Jack Thompson is a wacko anti-video-game campaigner (so crazy that even the anti-gamers at the National Institute on Media and the Family have told him to stop citing their materials in his credibility-destroying rants). He has offered to donate $10,000 to charity if a video-game company will make a game based on an idea of his to illustrate how bad violent games are for you:
I'll write a check for $10,000 to the favorite charity of Take-Two Interactive Software, Inc's chairman, Paul Eibeler – a man Bernard Goldberg ranks as #43 in his book 100 People Who Are Screwing Up America – if any video game company will create, manufacture, distribute, and sell a video game in 2006 like the following:
Osaki Kim is the father of a high school boy beaten to death with a baseball bat by a 14-year-old gamer. The killer obsessively played a violent video game in which one of the favored ways of killing is with a bat. The opening scene, before the interactive game play begins, is the Los Angeles courtroom in which the killer is sentenced "only" to life in prison after the judge and the jury have heard experts explain the connection between the game and the murder.

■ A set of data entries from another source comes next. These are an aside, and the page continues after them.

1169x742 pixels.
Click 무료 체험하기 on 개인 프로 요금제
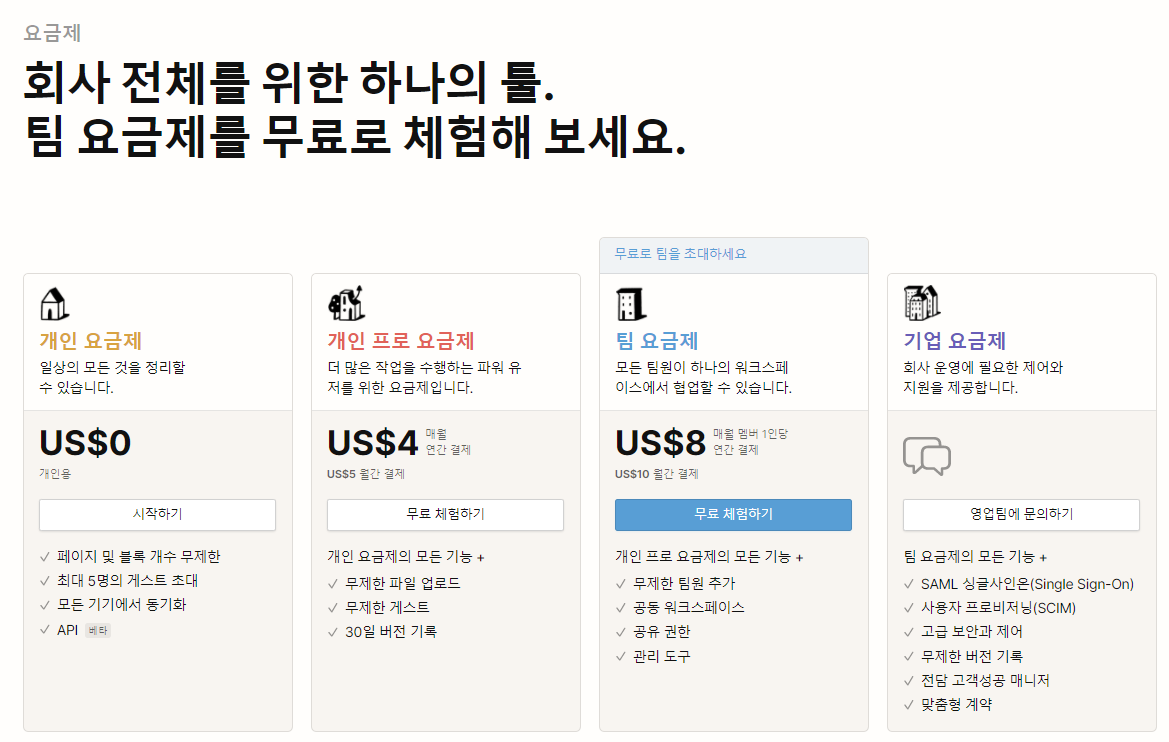(445, 515)
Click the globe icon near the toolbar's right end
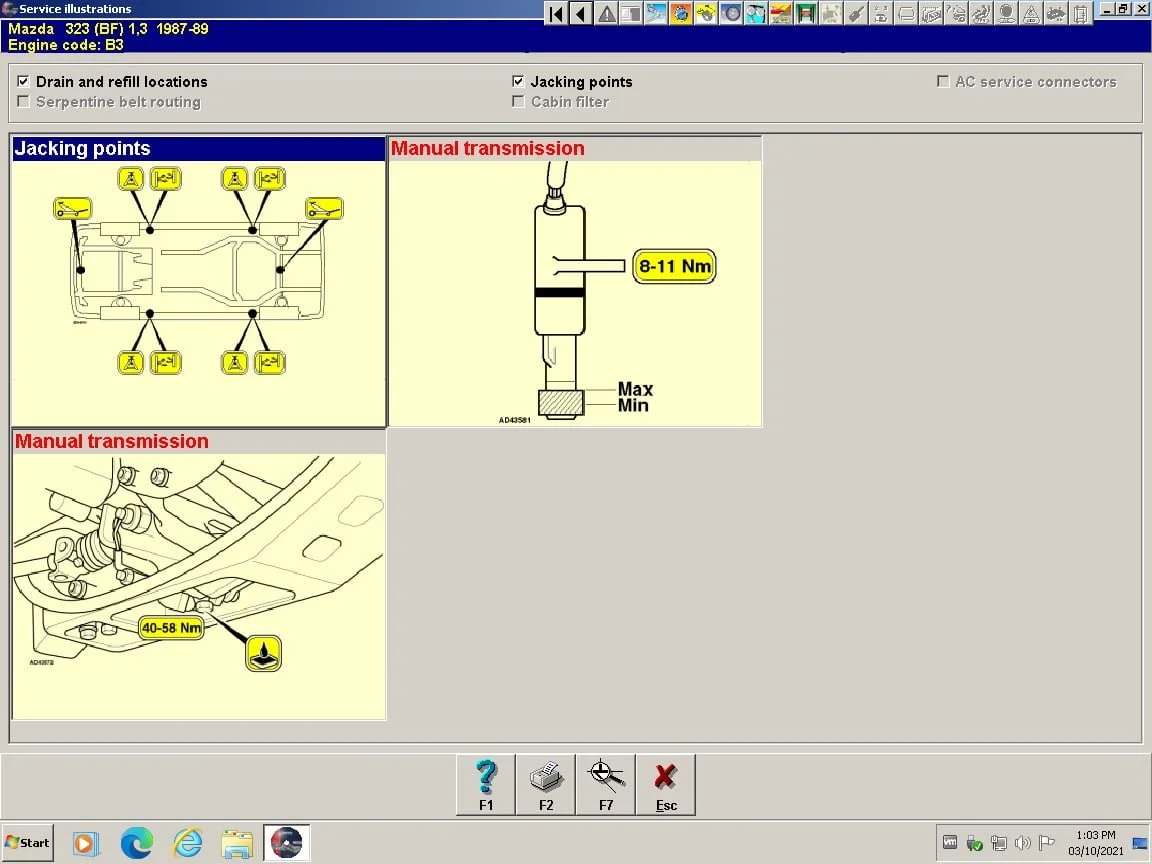Screen dimensions: 1152x864 [x=1004, y=13]
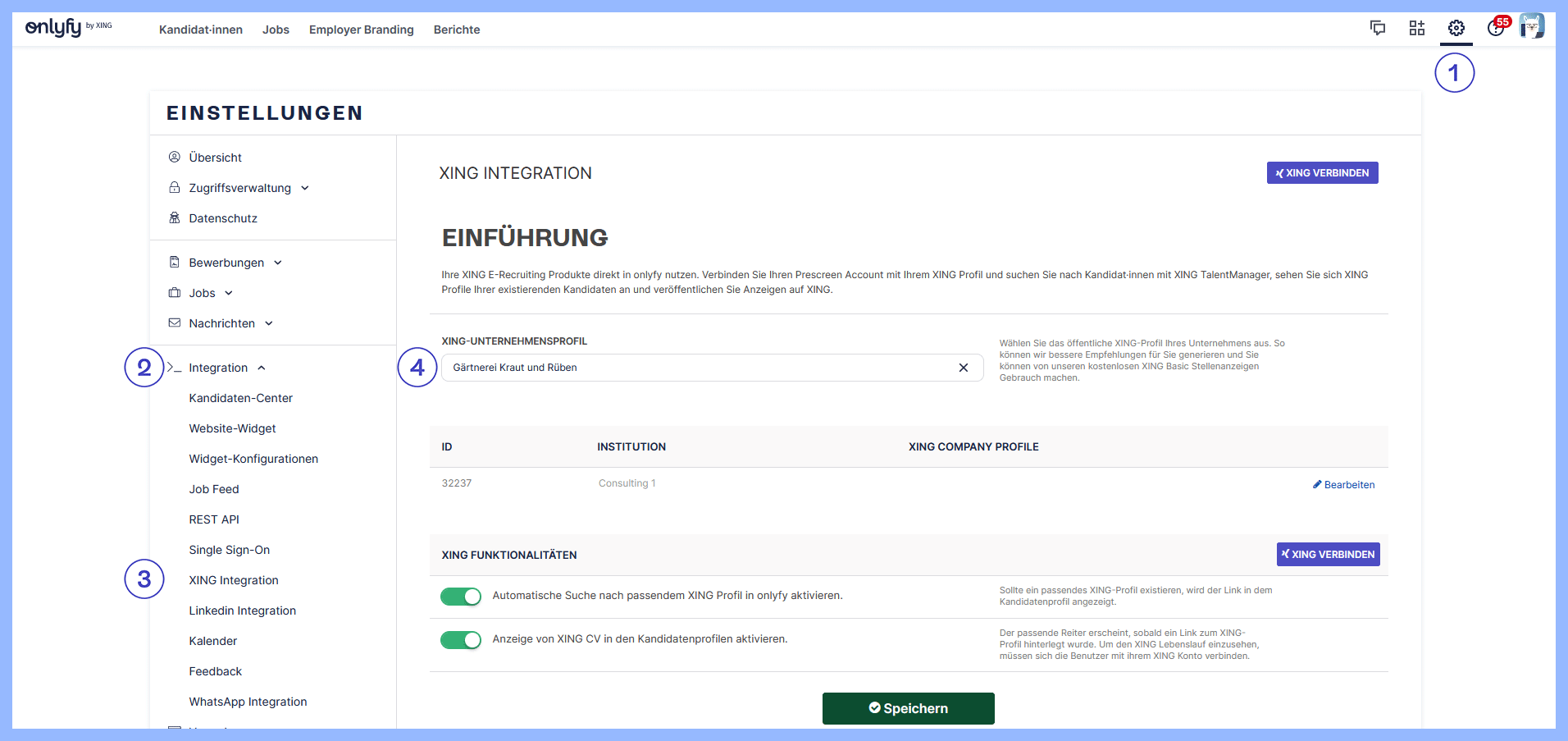Open the apps grid icon in header

point(1417,29)
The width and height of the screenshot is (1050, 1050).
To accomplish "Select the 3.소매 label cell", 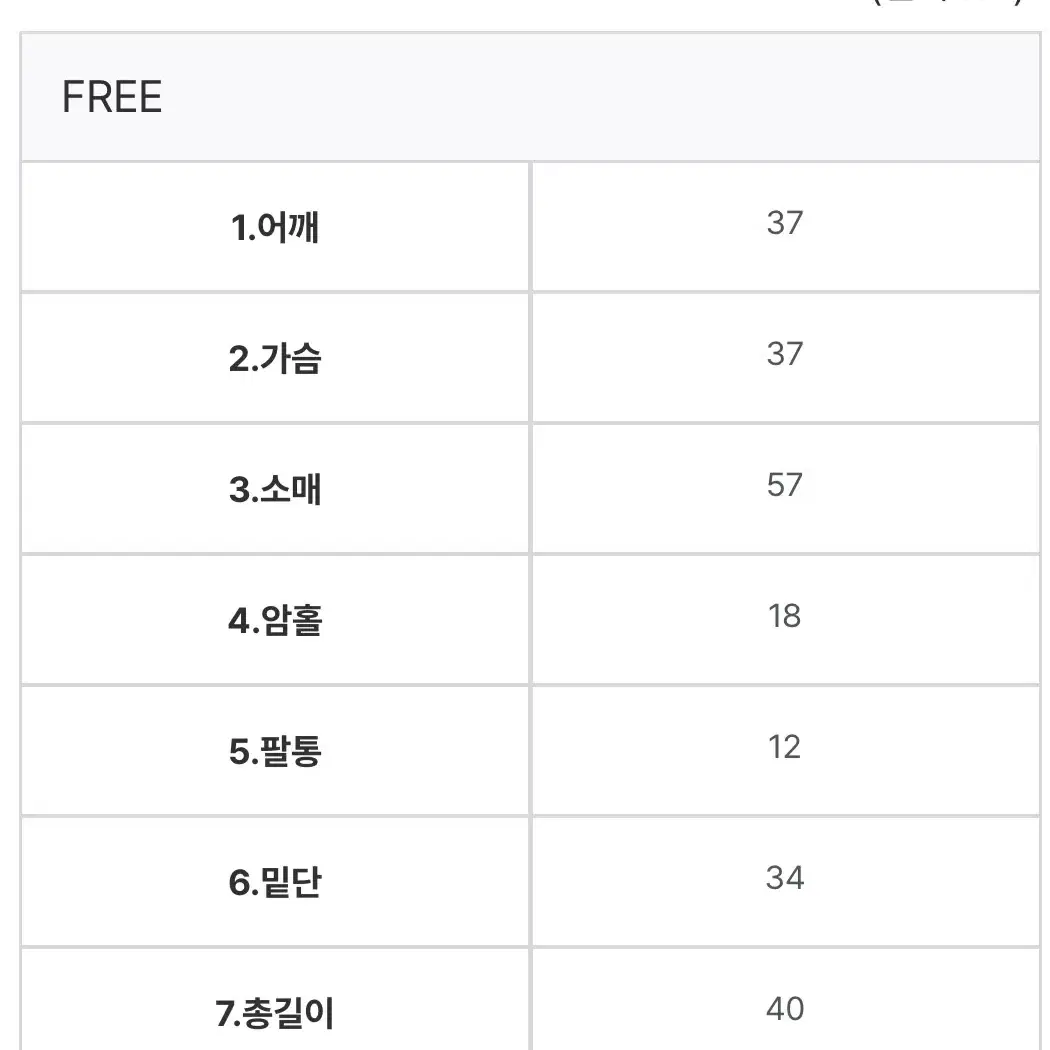I will click(x=275, y=490).
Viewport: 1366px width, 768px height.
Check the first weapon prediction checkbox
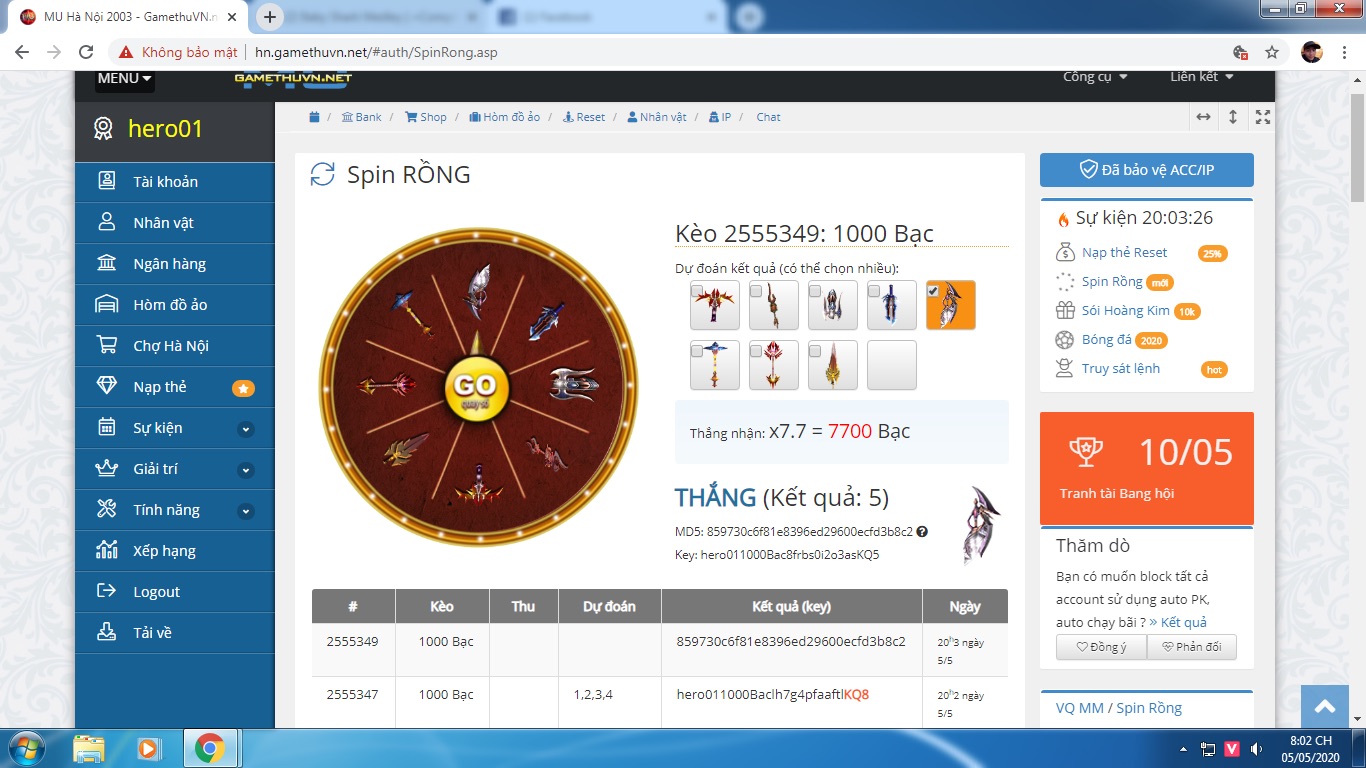coord(697,291)
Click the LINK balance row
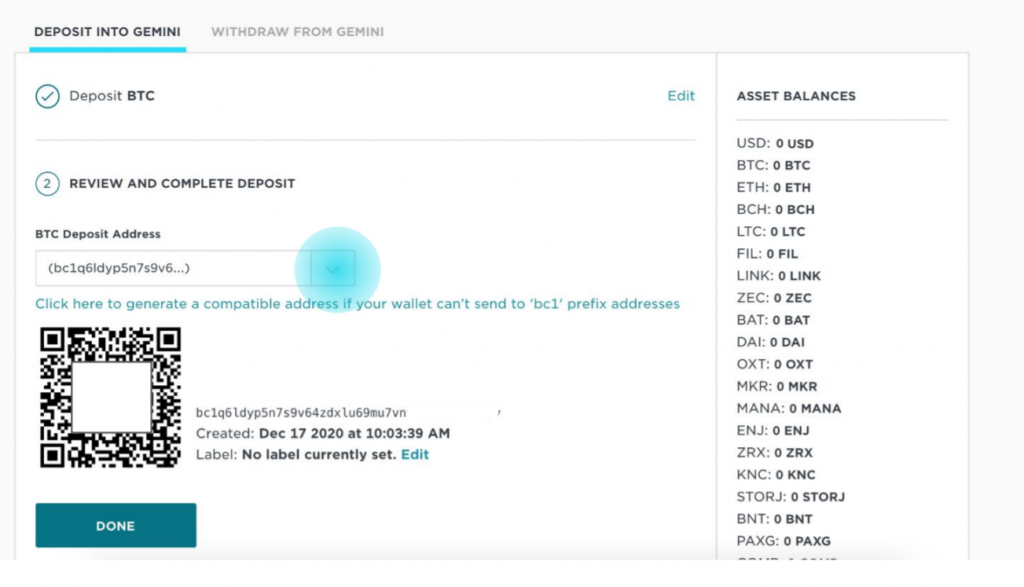Viewport: 1024px width, 587px height. (778, 276)

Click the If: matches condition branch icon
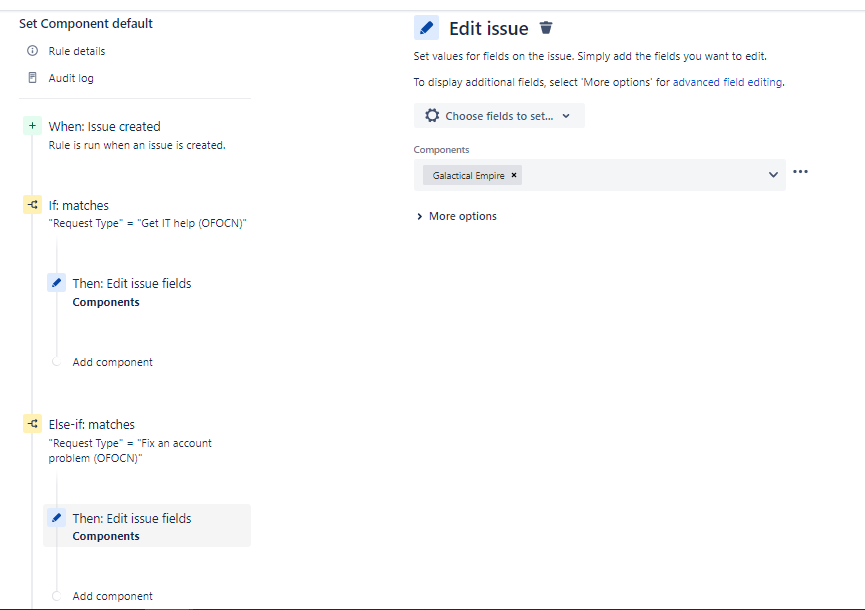[33, 205]
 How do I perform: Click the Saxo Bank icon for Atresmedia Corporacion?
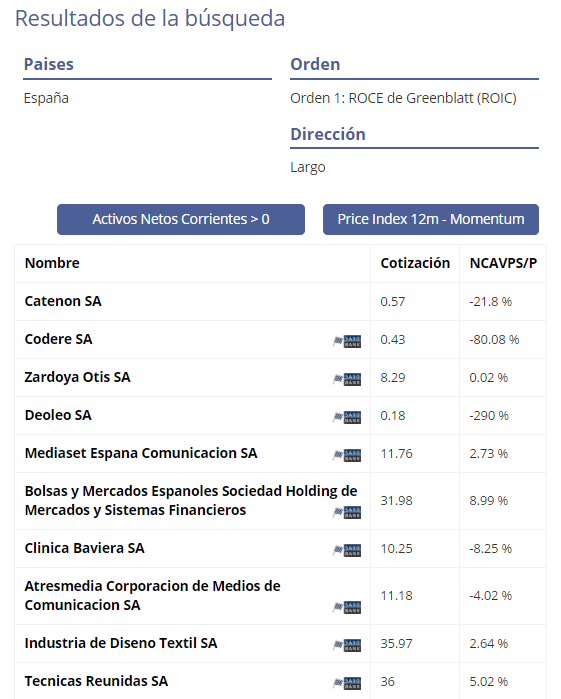point(347,607)
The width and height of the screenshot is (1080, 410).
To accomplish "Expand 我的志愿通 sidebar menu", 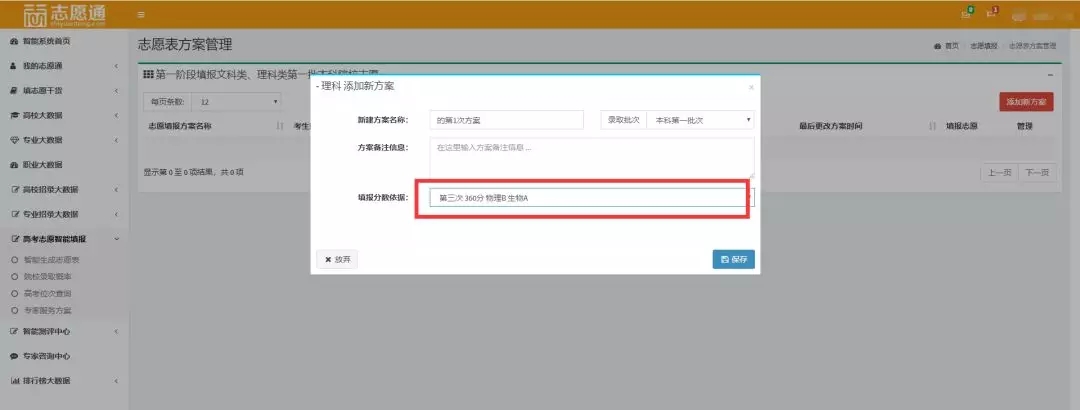I will (x=64, y=66).
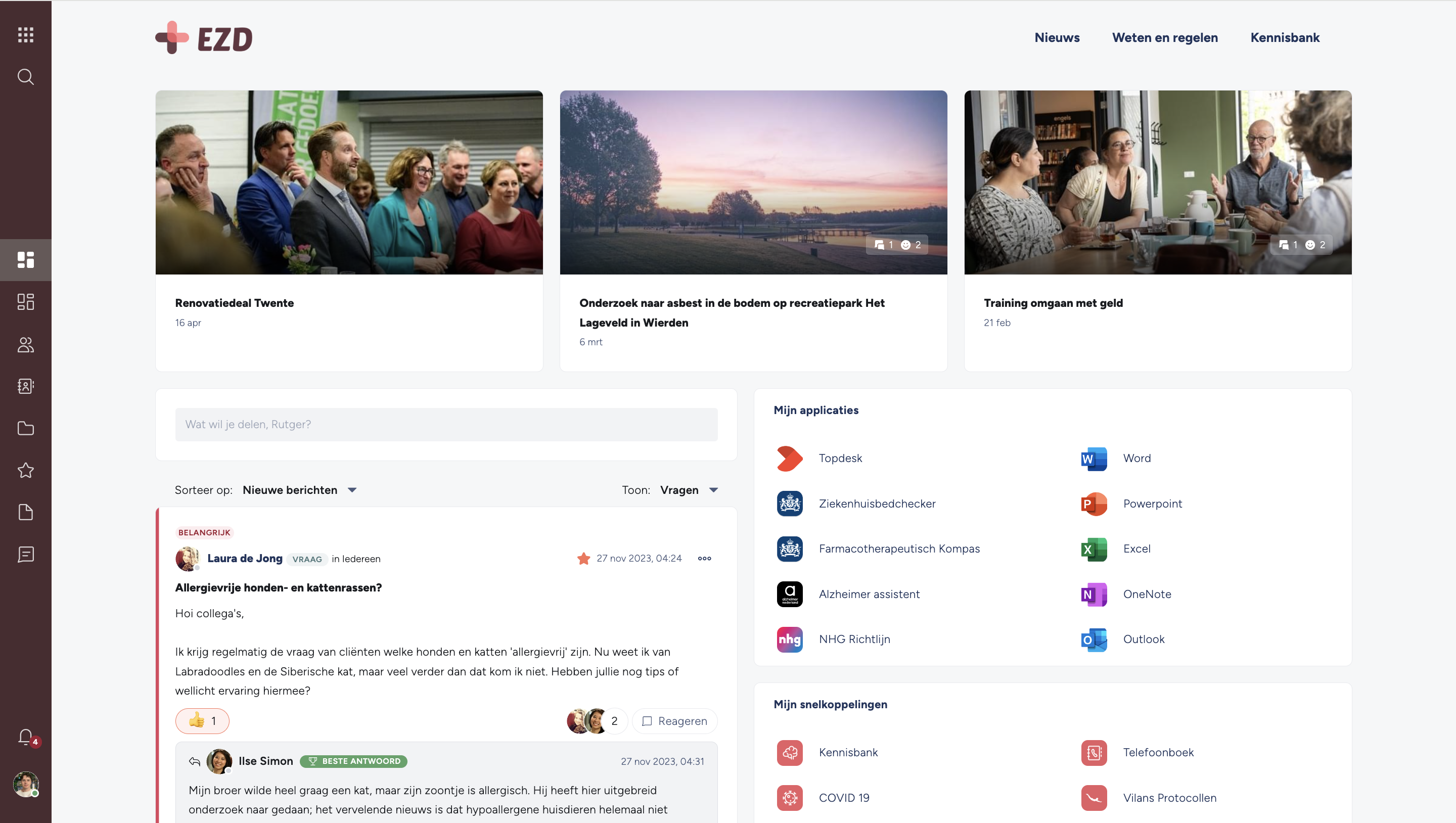
Task: Open the people icon in sidebar
Action: point(25,344)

Osaki Kim (O.K.) exits the courtroom swearing revenge upon the video game industry whom he is convinced contributed to his son's murder. "Vengeance is mine, I will repay" he says. And boy, is O.K. not kidding.
O.K. is provided in his virtual reality playpen a panoply of weapons: machetes, Uzis, revolvers, shotguns, sniper rifles, Molotov cocktails, you name it. Even baseball bats. Especially baseball bats.